§ SOURCE EXTRACT
- - - - -

The duty of the Court of Appeal as first appellate Court is provided under Rule 30 (1) of the Court of Appeal Rules. The Court is duty bound to re-appraise the evidence and draw its own conclusion of fact.

The Supreme Court in the case of Kifamunte Henry Vs Uganda (SCCA No. 10 of 1997) held that it is the duty of the first appellate Court to rehear the case on appeal by reconsidering all the materials which were before the trial Court   and make its own mind and failure to do so amounts to an   error of law. 

This is a second appeal. This Court does not have the duty to re-evaluate evidence unless it has been shown that the first appellate Court did not re-evaluate the evidence on record.  In Areet Sam Vs Uganda (Criminal Appeal No. 20 of 2005) the Supreme reiterated the above duty in the following terms:-

“We also agree with Counsel for the respondent that it is trite law that as a second appellate Court we are not expected to re-evaluate the evidence or question the concurrent findings of facts by the High Court and Court of Appeal.  However, where it is shown that they did not evaluate or re-evaluate the evidence or where they are proved manifestly wrong on findings of fact, the Court is obliged to do so and to ensure that justice is properly and truly served..”

- - - - -

§ INFORMATION SHOWN
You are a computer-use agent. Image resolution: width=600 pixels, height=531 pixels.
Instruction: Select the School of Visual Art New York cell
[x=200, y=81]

- - - - -

§ PROBLEMS AND TASKS
1. Using the excerpt on appellate court duties above the data, decide whether each statement agrees with it. Answer yes or no for each, quoting the deciding words exactly. (a) The duty of the Court of Appeal as first appellate Court is set out in Rule 30 (1) of the Court of Appeal Rules. (b) As a second appellate court, this Court must always re-evaluate the evidence. (c) Kifamunte Henry Vs Uganda was decided by the Court of Appeal.
2. Reproduce the stretch of the excerpt on appellate court duties, shown above the data, from "The duty of the Court" through "an   error of law.".
3. Write what comes next in the excerpt on appellate court duties, shown above the data, starting after its final sentence.

§ RESPONSES PER TASK
1.
(a) Yes: "The duty of the Court of Appeal as first appellate Court is provided under Rule 30 (1) of the Court of Appeal Rules."
(b) No: "This Court does not have the duty to re-evaluate evidence unless it has been shown that the first appellate Court did not re-evaluate the evidence on record."
(c) No: "The Supreme Court in the case of Kifamunte Henry Vs Uganda (SCCA No. 10 of 1997) held that it is the duty of the first appellate Court to rehear the case on appeal"

2.
The duty of the Court of Appeal as first appellate Court is provided under Rule 30 (1) of the Court of Appeal Rules. The Court is duty bound to re-appraise the evidence and draw its own conclusion of fact.

The Supreme Court in the case of Kifamunte Henry Vs Uganda (SCCA No. 10 of 1997) held that it is the duty of the first appellate Court to rehear the case on appeal by reconsidering all the materials which were before the trial Court   and make its own mind and failure to do so amounts to an   error of law.

3.
In the instant case the High Court relied on the testimony of Bahati (PW2) who negotiated with the appellant for transportation of his coffee to Kampala.  The two engaged in a conversation as the coffee was being loaded at Ishaka and Kabale.  The conversation took a considerably long time during which PW2 noticed that the appellant’s left hand fingers were bent.  PW2 asked the appellant what happened and he explained that he had been shot during the war.  PW2 returned to Ishaka from Kabale while Umar Nsubuga (PW1) continued on the journey with the appellant. He was assaulted and blind folded after the weighbridge in Mbarara but before that he had had a ample opportunity to observe him and could readily recognise him.  Nakayiwa (PW3) and Nsimbe (PW4) had identified him when the coffee was offloaded at PW3’s factory.  The High Court also relied on the fact that on the day of his arrest the appellant was found in a garage where he was supervising the change of the looks of his lorry. 

We have set out the above evidence because it is the same evidence the Court of Appeal re-evaluated before coming to the same conclusion that all the witnesses who testified to have seen the appellant in Ishaka, Kabale Mbarara and Kampala had dealt with him in broad day light and spent with him a considerably long time and thus had ample opportunity to recognise him.  We would like to single out Bahati (PW2), who, during the conversation with the appellant observed a deformity on his fingers for which he offered an explanation.  In our view, Mr. Kunya’s complaint that the Court of Appeal failed to adequately re-evaluate the evidence on record as regards identification has no basis and we find no basis for questioning the concurrent findings of facts by the High Court and Court of Appeal that the factors favoured a correct identification being made.

Mr. Kunya also submitted that none of the Courts below considered the fact that the appellant was not known to any of the witnesses before, a factor which was unfavourable for correct identification being made.  We are aware of the case of Abdulah Nabulele & others Vs Uganda, Court of Appeal, Criminal Appeal No. 9 of 1978 where it was observed that the length of time, the distance, the light and familiarity of the witness with the accused are factors which go to the quality of the identification evidence.  In this case, although the appellant was a stranger to the witnesses, the length of time and the interaction with him in diverse places in broad day light make the factor irrelevant.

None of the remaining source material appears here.